• Список заданий:
a) Перепишите фрагмент обзора книжных новинок, заменив «Стивен Кинг» на «Рэй Брэдбери». Начните с места, где стоит «Какая шкура должна», и остановитесь после «Ленты.ру Наталья Кочеткова.».
b) Пожалуйста, переведите на английский язык предложение из обзора книжных новинок: «Книжные новинки читала обозреватель Ленты.ру Наталья Кочеткова.»
c) Напишите продолжение обзора книжных новинок, которое начинается сразу после последнего приведённого предложения.

• Исходный текст:

..........

Какая шкура должна быть у хорошего начальника — подробно разъясняет автор «Черного лебедя» и «Антихрупкости» Нассим Талеб. Чего боится Стивен Кинг и как страх помогает ему писать романы. Почему Владимир Набоков никогда в жизни не напивался, не ругался матом, не ходил в церковь и на демонстрации, а также терпеть не мог психоаналитиков. Книжные новинки читала обозреватель Ленты.ру Наталья Кочеткова.
Нассим Николас Талеб «Рискуя собственной шкурой: Скрытая асимметрия повседневной жизни» (перевод Н. Караева, изд-во «КоЛибри»)
«Я не люблю читать книги, которые рассказывают об очевидном. Я люблю, когда меня удивляют», — говорит Николас Талеб, математик, экс-биржевой трейдер и «эксперт по рискам» мирового масштаба, с чьей легкой руки широкая общественность узнала о феномене «черного лебедя». Последний всем знаком, потому что символизирует ситуацию, когда «этот самый на букву п» подкрался незаметно, хоть виден был издалека — как например, падение башен-близнецов или всемирный экономический кризис. Теория «черного лебедя», то есть событий, которые задним числом кажутся очевидными, но плохо прогнозируются в будущем, и принесла Талебу славу и репутацию провидца.

..........

• Сохранённые данные:
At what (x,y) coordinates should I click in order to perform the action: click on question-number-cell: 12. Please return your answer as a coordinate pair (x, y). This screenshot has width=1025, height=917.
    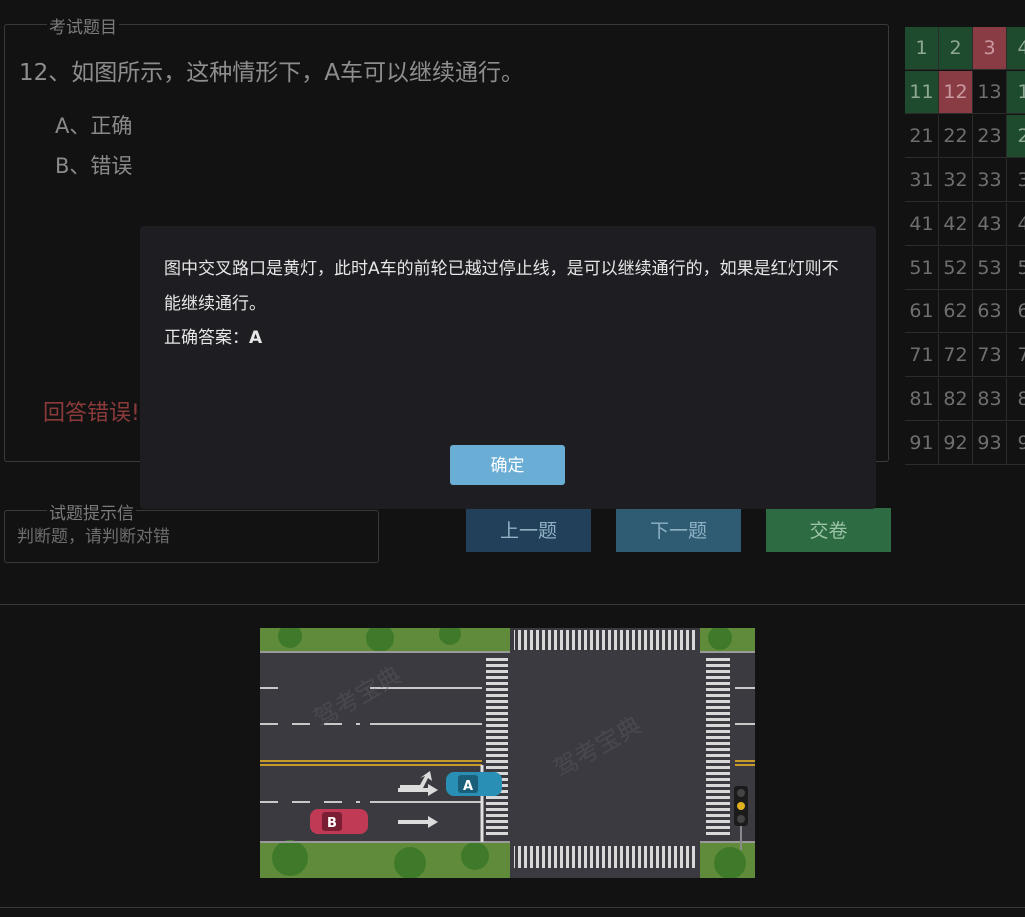
    Looking at the image, I should click on (956, 92).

..........

• Ответы по заданиям:
a)
Какая шкура должна быть у хорошего начальника — подробно разъясняет автор «Черного лебедя» и «Антихрупкости» Нассим Талеб. Чего боится Рэй Брэдбери и как страх помогает ему писать романы. Почему Владимир Набоков никогда в жизни не напивался, не ругался матом, не ходил в церковь и на демонстрации, а также терпеть не мог психоаналитиков. Книжные новинки читала обозреватель Ленты.ру Наталья Кочеткова.

b) The new books were reviewed by Lenta.ru columnist Natalya Kochetkova.

c)
Закрепила ее книга «Антихрупкость», в которой автор рассказал не только, как распознать приближающийся визит «черного лебедя», но и пережить его без глобальных потерь и даже с выгодой для себя. Рецепт прост: заранее, еще в благополучный период приучить себя к изменчивости. История науки подтверждает, что если понемногу наносить вред своему организму каждый день, то тело привыкнет, окрепнет и станет нечувствительным к поражениям: яду, холоду, жаре, голоду, недостатку сна. Если приучить к тому же фирму, корпорацию, страну, то и они приобретут большую устойчивость. Ну и соблюдать меру, разумеется — например, не злоупотреблять кредитами.
Если совсем коротко (и более чем упрощенно) сформулировать основную идею нового труда Талеба «Рискуя собственной шкурой», то она сводится к формуле: «Вы открываетесь реальности и платите за последствия, хороши они или нет. Портя себе шкуру, вы учитесь и совершаете открытия — таков механизм органических сигналов, который греки называли патемата математа («обучайся через боль» — принцип, хорошо известный матерям маленьких детей)». То есть, по мнению Талеба, начальник, чей доход напрямую зависит от успешности корпорации, эффективнее, чем приглашенный менеджер, который в случае неудачи разведет руками и покинет пост, приняв следующее, еще более выгодное для себя предложение.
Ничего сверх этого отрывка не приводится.